*** Given information Section Begins ***
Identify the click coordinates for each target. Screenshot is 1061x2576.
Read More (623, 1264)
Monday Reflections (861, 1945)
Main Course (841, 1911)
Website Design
*** Given information Section Ends ***
## Work order
Write out exactly the lines that run from the one containing "Read More (623, 1264)" to the end of the records, both end lines included.

## Output below
Read More (623, 1264)
Monday Reflections (861, 1945)
Main Course (841, 1911)
Website Design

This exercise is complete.